Input material:
***

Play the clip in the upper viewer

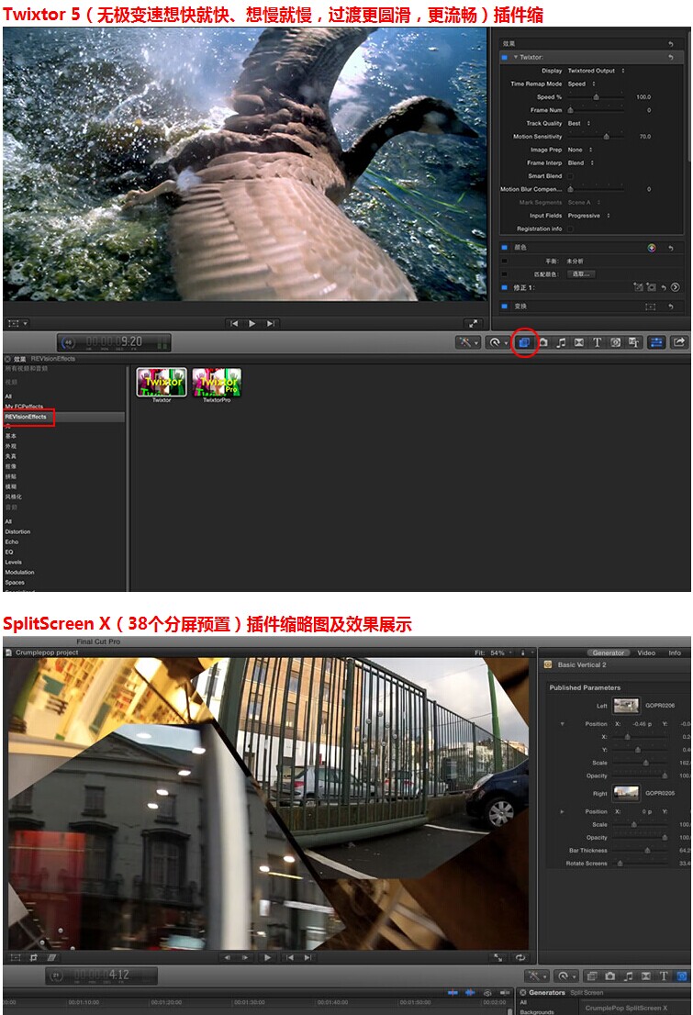tap(252, 323)
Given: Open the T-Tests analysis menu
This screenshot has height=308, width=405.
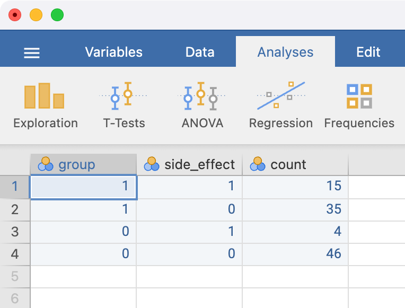Looking at the screenshot, I should 124,106.
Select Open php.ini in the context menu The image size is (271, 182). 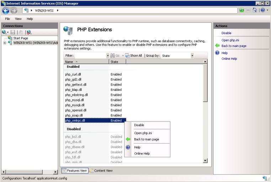pos(143,133)
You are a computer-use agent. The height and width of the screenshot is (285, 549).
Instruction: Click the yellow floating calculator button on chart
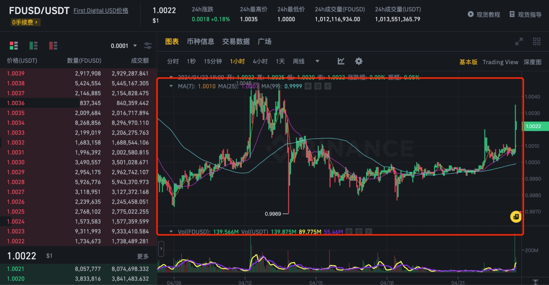[516, 217]
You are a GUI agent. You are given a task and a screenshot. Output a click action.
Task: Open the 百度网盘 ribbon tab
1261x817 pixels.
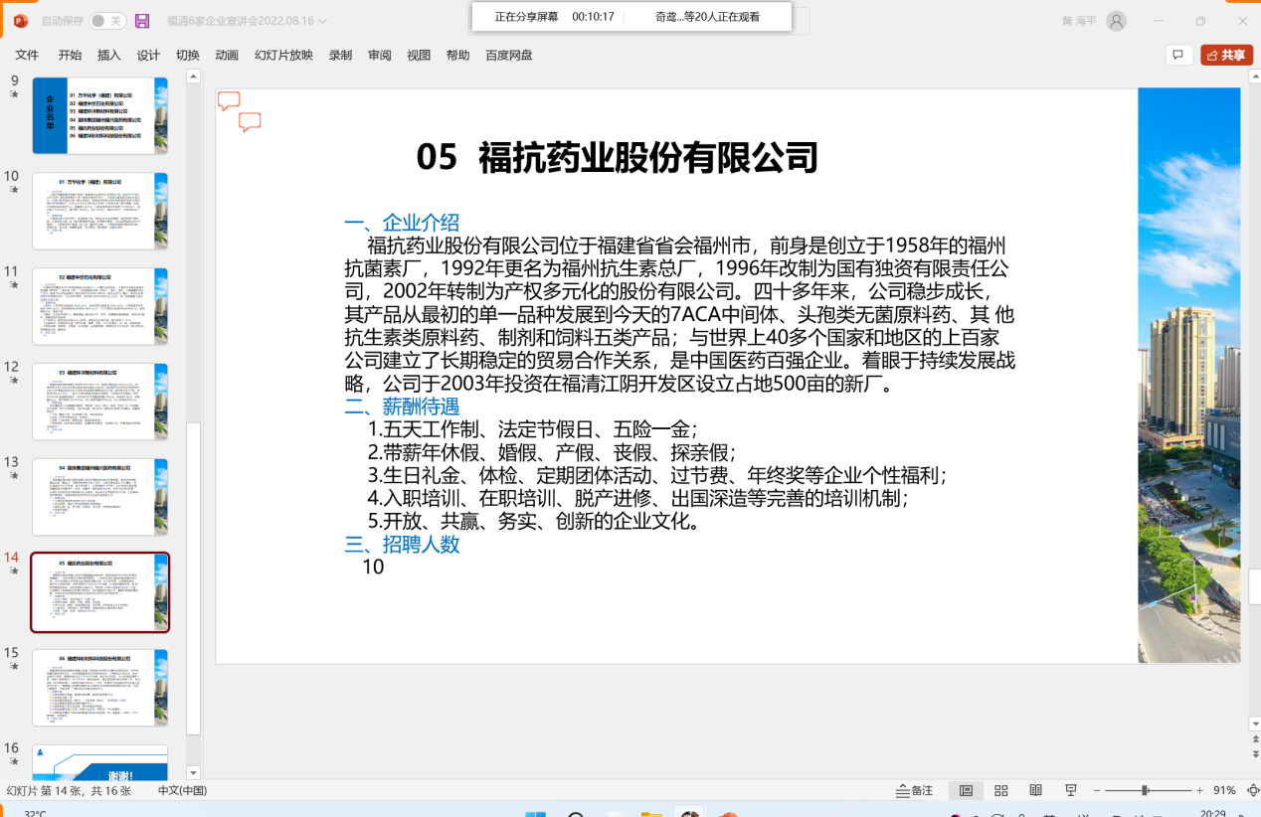508,56
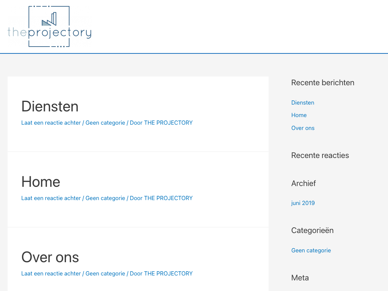Open Geen categorie under Over ons post

(105, 274)
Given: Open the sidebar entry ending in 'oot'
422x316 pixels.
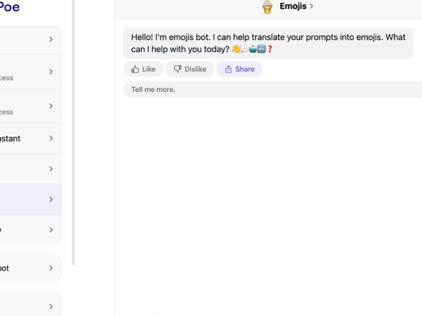Looking at the screenshot, I should point(31,268).
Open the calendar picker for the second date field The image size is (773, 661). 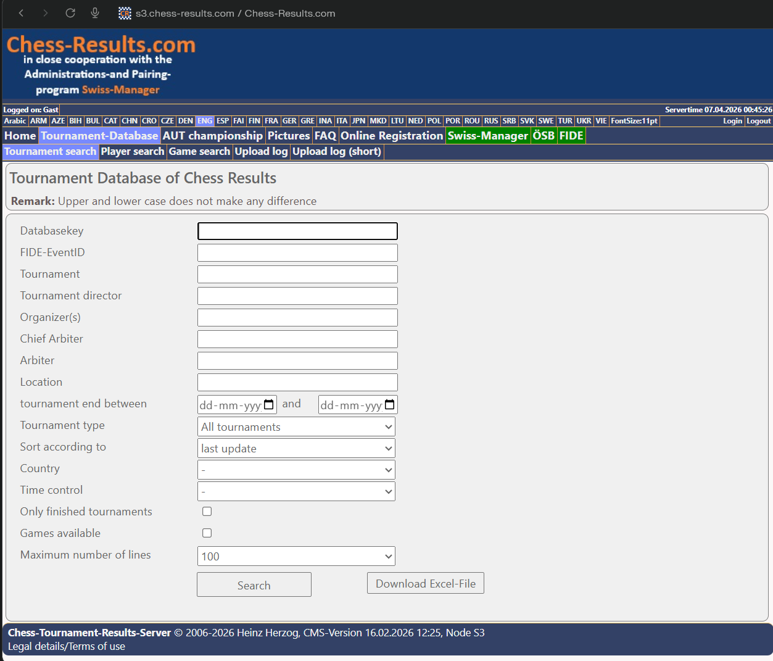[390, 404]
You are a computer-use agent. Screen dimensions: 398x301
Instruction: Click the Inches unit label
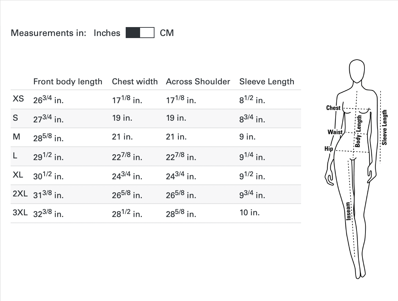107,33
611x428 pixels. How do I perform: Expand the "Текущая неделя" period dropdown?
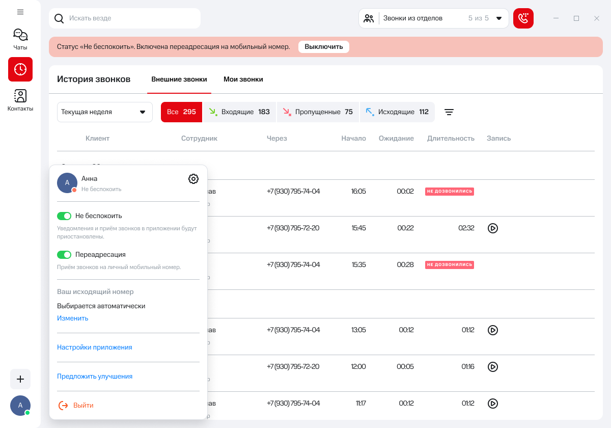point(105,112)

***

Exercise prompt: Scan the data above for the string "computer". Copy every line in which it appears.

Your solution:
You are a computer-use agent. The height and width of the screenshot is (285, 549).
You are a computer-use agent. Screen dimensions: 398x301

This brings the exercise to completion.